▸ **Provided text**
++++

There are many factors which determine the behavior of children. Extensive knowledge has been gained by examining the closely related social structure of elephants in Africa. What do we have in common? Well, both the youth of today, and elephants have become increasingly temperamental. Violence in teens is at an all time high with no tangible solution in sight. Researchers have however narrowed it down to the most probable psychological traits and/or inherent defects, which have been associated with violent behavior. A few determinates of violent behavior include, genetic factors, early experiences, temperament, social conditions, and family environment. Theory states that background, and casual pathways are also significant influences contributing to the development of delinquent youth. An understanding of risk factors such as sex, race, and social class may be useful in identifying vulnerable groups as well. However it's best to refer to more reliable risk factors such as, temperament, exposure to deviant peers, and adverse family relationships. With today's delinquent, and violent youth snowballing out of control, would it be possible to find a significant resolution to the problem by examining the elephants in Africa?
Strikingly similar to the violence in youth today, elephants seem to be turning on humans in ever increasing numbers. Poaching throughout the years has left elephant numbers at an all time low in Uganda. Elephants are destroying homes, stealing food, turning on their masters, and killing more humans than ever. Elephants, like humans, thrive on extremely tight family bonds which have been decimated by poaching. In elephant herds, the matriarch is typically a great bond binding the herd together. In the absence of a matriarch, there is a breakdown of family structure, and herd responsibility is passed down to inexperienced "teenage mothers" who have raised a generation of juvenile delinquents. Furthermore, lack of older bulls has led to gangs of hyper-aggressive young males that are violent toward one another, and other species. In Addo National Park, 90 percent of male elephants are killed by another, which is 15 times the normal average. Researchers concluded that "family destruction" is a major contributing factor associated with violent behavior. They then began introducing male bulls, and matriarchs into herds needing stabilization. Soon after their introduction, the results were very apparent. The herds now possessed the checks, and balances required to keep the violent males in their place, as well as maintain a healthy, stabilized environment for the rest of the herd.
The evidence pertaining to violent youth, and elephant aggression directs attention to lack of family structure as a major contributing factor associated with these undesirable developmental traits. Violence, and aggression can be greatly reduced in humans, and elephants with the proper, caring, nurturing family structure in place. Today's violent youth are a direct result of "decimated families" which lack the vital necessities for proper development, and growth. This is a very wide spread epidemic requiring immediate attention, and may only be resolved with a collaborated effort on everyone's part.

++++

▸ **Data for analysis**
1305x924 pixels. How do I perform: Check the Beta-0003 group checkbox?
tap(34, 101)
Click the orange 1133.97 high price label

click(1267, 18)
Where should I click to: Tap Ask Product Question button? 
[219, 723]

++++

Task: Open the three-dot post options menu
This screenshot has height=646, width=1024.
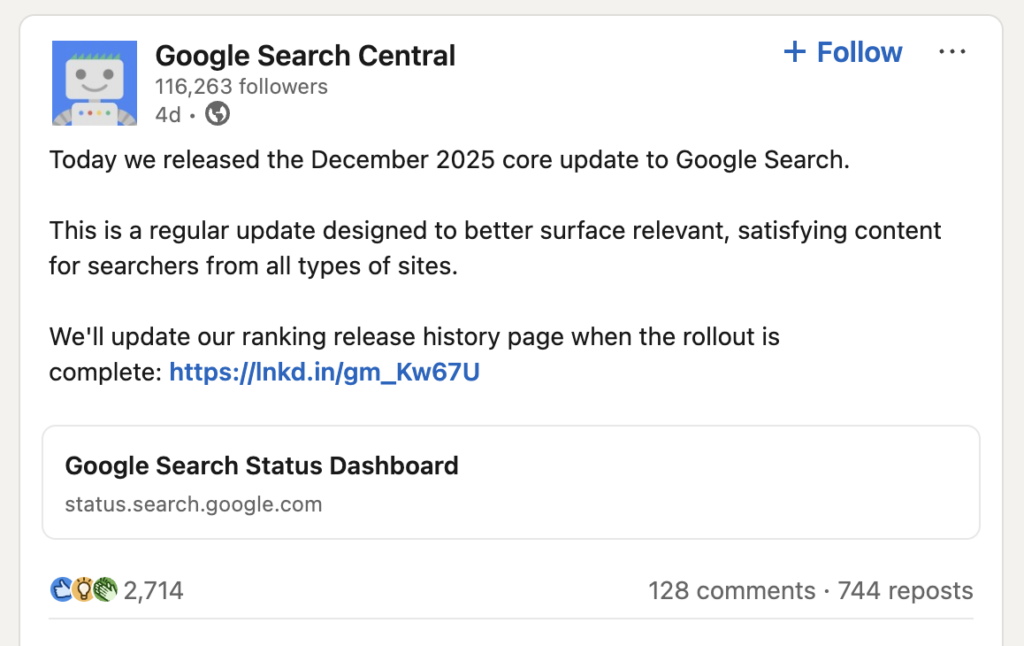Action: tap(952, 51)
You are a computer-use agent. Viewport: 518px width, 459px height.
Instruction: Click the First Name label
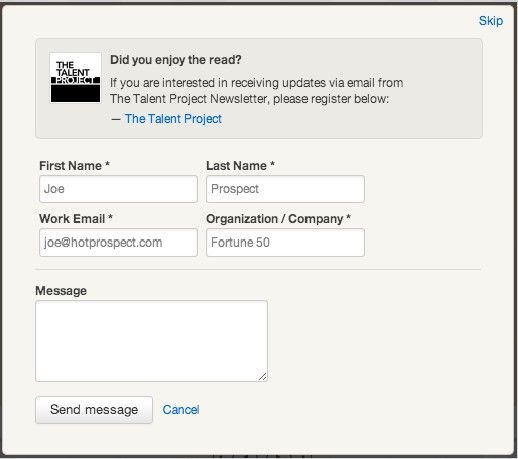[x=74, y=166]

++++

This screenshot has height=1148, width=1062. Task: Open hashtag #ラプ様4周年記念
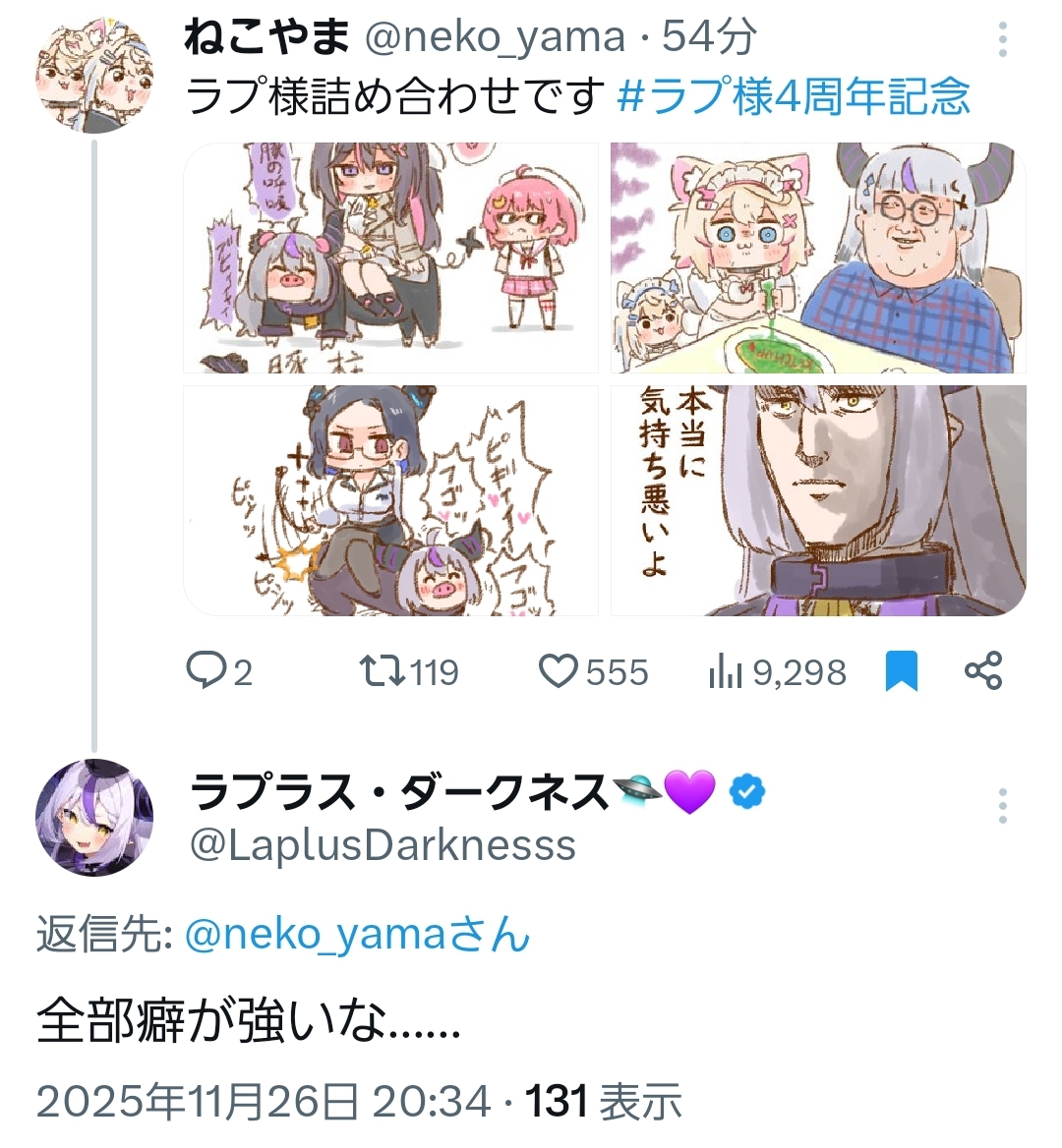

++++

▸ **Required action**
Render this sentence from the essay on violent youth and elephants in Spanish: "Elephants, like humans, thrive on extremely tight family bonds which have been decimated by poaching."

▸ **Solution**
Los elefantes, al igual que los humanos, prosperan gracias a vínculos familiares sumamente estrechos que han sido diezmados por la caza furtiva.